RECORDED DATA section start

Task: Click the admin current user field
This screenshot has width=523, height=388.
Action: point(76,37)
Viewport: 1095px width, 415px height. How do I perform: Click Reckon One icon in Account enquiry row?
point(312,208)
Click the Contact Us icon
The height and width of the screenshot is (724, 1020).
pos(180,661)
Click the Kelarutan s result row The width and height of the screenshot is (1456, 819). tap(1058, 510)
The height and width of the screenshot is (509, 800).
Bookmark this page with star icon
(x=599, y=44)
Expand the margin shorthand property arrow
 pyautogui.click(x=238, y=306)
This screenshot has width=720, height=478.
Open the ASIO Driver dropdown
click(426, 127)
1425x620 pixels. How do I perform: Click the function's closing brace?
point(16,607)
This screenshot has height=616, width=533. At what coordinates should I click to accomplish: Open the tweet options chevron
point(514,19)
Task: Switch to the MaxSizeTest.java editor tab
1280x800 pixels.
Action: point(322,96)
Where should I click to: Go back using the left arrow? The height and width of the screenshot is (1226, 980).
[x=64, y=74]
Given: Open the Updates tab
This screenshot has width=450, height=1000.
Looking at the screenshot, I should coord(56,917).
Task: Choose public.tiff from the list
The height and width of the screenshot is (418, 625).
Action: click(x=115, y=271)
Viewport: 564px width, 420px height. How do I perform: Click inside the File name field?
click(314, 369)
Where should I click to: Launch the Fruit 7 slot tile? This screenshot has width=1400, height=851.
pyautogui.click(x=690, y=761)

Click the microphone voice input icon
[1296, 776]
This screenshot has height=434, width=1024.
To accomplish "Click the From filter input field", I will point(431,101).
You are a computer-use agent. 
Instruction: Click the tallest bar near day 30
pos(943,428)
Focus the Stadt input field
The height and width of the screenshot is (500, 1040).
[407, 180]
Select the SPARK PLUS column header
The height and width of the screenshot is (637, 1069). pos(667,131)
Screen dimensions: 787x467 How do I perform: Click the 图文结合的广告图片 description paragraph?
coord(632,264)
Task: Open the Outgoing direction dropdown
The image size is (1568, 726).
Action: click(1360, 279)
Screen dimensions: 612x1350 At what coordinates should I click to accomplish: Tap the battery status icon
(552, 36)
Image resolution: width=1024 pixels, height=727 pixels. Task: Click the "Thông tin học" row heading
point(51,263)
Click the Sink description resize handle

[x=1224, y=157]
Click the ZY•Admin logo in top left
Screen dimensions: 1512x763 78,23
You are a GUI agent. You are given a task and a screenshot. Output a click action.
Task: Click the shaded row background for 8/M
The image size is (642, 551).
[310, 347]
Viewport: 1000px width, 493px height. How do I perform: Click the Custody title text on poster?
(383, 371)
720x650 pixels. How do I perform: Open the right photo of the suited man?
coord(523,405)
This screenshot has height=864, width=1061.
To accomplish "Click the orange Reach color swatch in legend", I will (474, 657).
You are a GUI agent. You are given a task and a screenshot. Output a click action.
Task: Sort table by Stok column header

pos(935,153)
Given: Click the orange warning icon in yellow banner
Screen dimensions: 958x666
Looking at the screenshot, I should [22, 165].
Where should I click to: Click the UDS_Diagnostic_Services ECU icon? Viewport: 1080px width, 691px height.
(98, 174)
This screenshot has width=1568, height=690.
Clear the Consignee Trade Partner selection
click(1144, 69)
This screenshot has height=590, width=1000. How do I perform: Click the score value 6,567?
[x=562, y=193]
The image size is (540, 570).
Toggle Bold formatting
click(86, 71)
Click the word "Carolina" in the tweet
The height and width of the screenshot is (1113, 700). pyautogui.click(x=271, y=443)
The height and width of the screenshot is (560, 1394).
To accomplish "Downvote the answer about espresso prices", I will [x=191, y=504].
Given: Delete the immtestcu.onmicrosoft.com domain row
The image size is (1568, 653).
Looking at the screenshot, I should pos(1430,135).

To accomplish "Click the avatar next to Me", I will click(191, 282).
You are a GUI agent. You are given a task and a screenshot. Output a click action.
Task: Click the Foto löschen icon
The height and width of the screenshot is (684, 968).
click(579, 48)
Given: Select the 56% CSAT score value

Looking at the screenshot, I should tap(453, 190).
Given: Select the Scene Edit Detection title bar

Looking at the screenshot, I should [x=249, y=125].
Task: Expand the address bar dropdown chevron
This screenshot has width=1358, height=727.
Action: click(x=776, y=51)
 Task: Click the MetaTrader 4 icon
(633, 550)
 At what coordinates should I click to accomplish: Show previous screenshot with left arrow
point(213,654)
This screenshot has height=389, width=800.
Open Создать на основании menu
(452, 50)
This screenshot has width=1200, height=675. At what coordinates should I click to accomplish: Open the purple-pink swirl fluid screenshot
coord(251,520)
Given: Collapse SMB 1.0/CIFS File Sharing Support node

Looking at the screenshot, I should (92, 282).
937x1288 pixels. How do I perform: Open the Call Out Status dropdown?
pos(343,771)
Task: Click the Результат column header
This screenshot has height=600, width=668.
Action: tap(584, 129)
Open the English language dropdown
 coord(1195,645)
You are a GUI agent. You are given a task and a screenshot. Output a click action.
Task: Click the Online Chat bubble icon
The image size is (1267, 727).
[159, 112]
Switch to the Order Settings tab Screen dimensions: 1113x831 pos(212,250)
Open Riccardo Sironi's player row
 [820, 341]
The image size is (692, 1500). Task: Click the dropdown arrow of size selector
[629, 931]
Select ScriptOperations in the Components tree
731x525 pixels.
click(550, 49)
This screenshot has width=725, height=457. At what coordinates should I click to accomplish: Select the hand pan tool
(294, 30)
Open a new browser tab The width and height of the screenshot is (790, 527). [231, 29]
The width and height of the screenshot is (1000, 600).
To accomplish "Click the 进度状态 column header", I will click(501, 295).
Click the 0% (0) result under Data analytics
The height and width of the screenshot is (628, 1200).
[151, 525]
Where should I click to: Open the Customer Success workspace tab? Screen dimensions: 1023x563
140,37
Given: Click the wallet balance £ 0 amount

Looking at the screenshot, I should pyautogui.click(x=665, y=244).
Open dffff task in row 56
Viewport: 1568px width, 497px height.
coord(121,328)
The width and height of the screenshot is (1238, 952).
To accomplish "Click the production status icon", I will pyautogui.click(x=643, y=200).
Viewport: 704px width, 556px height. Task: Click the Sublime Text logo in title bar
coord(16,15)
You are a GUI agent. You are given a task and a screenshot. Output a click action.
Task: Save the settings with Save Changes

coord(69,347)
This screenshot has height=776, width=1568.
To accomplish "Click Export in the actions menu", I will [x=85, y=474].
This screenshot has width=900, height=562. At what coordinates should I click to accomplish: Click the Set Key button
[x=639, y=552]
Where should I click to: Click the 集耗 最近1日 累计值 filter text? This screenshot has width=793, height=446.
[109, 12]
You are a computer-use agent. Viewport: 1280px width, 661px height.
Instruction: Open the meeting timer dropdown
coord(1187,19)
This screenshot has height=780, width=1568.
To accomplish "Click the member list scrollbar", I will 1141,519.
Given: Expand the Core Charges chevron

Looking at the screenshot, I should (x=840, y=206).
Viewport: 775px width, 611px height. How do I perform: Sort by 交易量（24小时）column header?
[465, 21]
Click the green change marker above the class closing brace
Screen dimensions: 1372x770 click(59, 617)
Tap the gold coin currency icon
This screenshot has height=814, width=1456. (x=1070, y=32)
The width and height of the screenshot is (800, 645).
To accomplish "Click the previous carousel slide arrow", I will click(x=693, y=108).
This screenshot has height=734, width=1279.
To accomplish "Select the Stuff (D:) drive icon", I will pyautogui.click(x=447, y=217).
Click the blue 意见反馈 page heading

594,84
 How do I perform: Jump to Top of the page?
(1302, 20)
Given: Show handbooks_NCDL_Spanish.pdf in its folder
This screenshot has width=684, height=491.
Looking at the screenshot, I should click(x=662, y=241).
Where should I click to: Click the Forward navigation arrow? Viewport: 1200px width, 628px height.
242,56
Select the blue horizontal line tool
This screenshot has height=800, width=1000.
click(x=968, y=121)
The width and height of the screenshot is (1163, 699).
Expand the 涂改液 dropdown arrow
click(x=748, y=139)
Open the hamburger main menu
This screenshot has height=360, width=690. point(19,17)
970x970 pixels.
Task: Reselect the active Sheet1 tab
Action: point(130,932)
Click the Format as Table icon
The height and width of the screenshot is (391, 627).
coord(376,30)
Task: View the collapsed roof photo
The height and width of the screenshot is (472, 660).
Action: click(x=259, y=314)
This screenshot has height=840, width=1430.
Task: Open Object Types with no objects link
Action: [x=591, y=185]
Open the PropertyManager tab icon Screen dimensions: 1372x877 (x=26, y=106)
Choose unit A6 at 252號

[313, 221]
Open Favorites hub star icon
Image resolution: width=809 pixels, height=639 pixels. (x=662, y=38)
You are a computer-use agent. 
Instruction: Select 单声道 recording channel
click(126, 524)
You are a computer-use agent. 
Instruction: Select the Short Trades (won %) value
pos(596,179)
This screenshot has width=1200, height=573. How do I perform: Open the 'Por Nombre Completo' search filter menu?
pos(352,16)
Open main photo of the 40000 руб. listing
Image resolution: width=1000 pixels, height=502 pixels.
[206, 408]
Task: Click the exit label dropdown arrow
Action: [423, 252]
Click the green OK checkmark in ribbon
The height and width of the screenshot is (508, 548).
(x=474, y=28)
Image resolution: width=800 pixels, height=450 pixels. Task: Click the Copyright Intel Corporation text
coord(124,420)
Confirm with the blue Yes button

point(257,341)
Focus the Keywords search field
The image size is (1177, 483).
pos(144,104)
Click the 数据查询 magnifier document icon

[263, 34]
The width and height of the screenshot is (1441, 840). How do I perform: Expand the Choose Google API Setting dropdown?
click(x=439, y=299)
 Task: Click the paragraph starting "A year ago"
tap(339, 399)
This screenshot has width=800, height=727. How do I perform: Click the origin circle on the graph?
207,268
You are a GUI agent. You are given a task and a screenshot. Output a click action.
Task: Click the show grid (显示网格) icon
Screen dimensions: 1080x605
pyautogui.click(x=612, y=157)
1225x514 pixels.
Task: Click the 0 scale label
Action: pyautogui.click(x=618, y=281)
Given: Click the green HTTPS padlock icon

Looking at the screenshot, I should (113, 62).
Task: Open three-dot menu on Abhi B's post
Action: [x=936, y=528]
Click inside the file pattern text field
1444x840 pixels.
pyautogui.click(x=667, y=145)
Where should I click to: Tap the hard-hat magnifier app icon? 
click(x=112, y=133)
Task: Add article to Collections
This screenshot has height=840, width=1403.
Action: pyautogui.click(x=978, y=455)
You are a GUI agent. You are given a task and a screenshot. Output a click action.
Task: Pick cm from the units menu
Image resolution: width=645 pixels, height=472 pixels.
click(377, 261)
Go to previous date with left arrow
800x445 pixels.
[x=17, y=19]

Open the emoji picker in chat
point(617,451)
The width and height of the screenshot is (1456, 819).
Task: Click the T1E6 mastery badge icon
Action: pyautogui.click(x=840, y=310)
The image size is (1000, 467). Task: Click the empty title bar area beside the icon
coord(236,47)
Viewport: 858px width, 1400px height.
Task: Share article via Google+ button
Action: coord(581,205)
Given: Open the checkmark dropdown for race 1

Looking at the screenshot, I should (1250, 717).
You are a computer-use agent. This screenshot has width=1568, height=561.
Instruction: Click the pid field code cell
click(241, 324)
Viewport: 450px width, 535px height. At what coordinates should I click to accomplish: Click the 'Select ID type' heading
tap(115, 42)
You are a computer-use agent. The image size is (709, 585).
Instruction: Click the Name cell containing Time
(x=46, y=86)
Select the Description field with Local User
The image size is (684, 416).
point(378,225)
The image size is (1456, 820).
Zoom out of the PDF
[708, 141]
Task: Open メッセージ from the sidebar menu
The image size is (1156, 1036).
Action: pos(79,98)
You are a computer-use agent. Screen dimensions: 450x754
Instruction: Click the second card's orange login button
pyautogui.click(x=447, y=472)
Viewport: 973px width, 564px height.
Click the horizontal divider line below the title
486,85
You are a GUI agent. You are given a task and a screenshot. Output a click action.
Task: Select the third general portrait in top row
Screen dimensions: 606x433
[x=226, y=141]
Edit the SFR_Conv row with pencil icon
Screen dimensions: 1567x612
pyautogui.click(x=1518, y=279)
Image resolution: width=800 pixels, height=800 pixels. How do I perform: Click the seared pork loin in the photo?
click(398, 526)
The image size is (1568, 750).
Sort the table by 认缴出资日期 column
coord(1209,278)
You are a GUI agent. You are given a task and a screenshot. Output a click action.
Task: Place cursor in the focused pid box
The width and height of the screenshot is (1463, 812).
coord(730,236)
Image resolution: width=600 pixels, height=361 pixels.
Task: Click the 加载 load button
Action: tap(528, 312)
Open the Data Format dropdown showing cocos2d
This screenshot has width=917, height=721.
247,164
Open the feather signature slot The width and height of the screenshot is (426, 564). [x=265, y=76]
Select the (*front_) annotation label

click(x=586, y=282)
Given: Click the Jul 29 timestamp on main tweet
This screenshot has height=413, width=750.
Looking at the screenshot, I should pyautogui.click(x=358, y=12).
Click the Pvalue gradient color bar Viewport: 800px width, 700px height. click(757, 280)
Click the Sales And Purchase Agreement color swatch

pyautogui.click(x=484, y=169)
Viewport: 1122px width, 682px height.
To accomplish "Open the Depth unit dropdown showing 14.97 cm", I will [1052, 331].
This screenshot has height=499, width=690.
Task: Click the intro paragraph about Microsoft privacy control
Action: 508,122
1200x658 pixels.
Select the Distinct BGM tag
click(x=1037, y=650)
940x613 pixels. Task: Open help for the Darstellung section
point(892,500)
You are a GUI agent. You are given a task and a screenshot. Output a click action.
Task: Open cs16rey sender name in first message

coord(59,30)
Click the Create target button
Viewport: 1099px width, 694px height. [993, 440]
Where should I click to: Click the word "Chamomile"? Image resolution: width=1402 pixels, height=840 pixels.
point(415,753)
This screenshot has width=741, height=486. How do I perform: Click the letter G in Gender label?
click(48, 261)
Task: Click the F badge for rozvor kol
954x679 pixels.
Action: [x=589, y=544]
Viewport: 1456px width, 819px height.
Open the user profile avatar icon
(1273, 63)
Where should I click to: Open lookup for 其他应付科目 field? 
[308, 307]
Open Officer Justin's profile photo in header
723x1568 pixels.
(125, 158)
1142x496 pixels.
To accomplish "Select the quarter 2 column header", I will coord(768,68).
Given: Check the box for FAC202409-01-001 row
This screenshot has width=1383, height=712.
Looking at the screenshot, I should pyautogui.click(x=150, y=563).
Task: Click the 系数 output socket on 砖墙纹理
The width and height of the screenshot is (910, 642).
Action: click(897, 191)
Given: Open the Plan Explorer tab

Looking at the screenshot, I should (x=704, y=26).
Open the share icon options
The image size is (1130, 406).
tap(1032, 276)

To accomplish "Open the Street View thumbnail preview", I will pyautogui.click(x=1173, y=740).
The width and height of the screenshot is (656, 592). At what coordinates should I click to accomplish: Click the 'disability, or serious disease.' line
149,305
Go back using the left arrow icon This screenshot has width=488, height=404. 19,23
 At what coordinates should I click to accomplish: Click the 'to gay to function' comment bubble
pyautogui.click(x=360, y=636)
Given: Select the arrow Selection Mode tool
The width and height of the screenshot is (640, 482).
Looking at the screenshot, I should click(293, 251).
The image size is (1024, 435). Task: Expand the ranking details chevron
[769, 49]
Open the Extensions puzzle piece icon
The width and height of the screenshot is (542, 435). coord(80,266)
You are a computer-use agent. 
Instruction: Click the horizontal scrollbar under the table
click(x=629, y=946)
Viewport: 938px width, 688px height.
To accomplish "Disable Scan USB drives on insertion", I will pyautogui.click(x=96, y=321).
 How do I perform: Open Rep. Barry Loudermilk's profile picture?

RECORDED DATA section end

EXERCISE INSTRUCTIONS:
The required output is the stretch of entries above from the line containing "Go to previous date with left arrow" through the line containing "The image size is (1456, 820).", reproduced exactly.

TASK RESULT:
Go to previous date with left arrow
800x445 pixels.
[x=17, y=19]

Open the emoji picker in chat
point(617,451)
The width and height of the screenshot is (1456, 819).
Task: Click the T1E6 mastery badge icon
Action: pyautogui.click(x=840, y=310)
The image size is (1000, 467). Task: Click the empty title bar area beside the icon
coord(236,47)
Viewport: 858px width, 1400px height.
Task: Share article via Google+ button
Action: coord(581,205)
Given: Open the checkmark dropdown for race 1

Looking at the screenshot, I should (1250, 717).
You are a computer-use agent. This screenshot has width=1568, height=561.
Instruction: Click the pid field code cell
click(241, 324)
Viewport: 450px width, 535px height. At what coordinates should I click to accomplish: Click the 'Select ID type' heading
tap(115, 42)
You are a computer-use agent. The image size is (709, 585).
Instruction: Click the Name cell containing Time
(x=46, y=86)
Select the Description field with Local User
The image size is (684, 416).
point(378,225)
The image size is (1456, 820).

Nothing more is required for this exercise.